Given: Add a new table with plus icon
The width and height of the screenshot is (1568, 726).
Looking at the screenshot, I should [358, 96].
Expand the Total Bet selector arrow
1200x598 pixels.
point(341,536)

### PROMPT
Retype the entries exactly, including every line.

### SOLUTION FOR THIS TASK
Given: Add a new table with plus icon
The width and height of the screenshot is (1568, 726).
Looking at the screenshot, I should [358, 96].
Expand the Total Bet selector arrow
1200x598 pixels.
point(341,536)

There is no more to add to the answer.